##### Data section
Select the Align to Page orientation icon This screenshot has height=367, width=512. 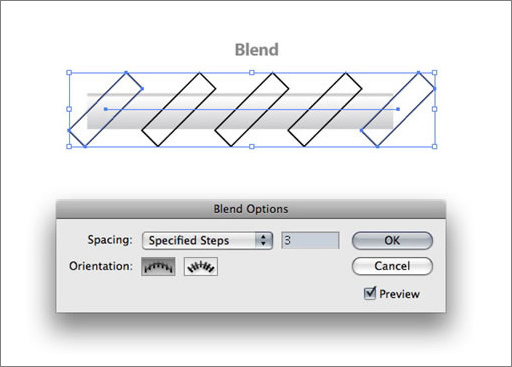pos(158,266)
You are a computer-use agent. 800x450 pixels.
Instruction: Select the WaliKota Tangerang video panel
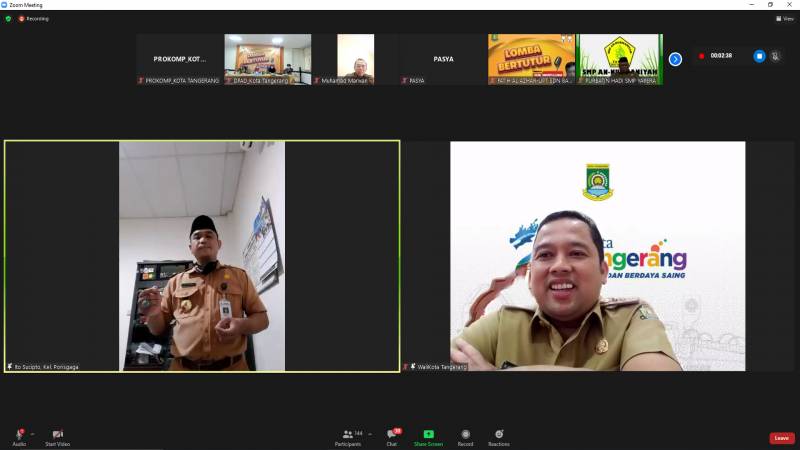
##########
##### Data section
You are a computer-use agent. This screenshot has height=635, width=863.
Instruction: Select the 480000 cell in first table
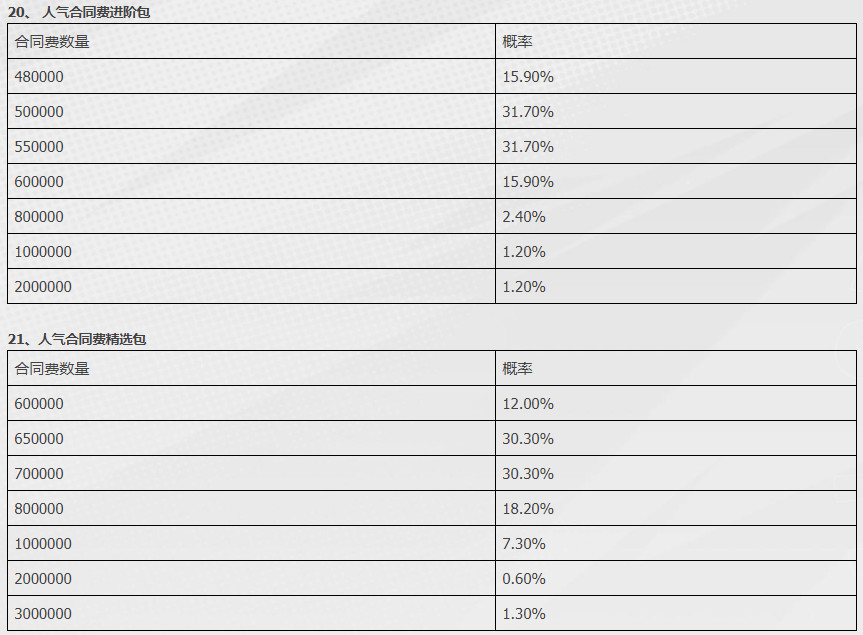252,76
##########
- _Exercise brief_
Report each line of the records that holds the word "computer".

- _Answer section_
You are a computer-use agent. 800x450 pixels.
You are a computer-use agent. This screenshot has height=635, width=863.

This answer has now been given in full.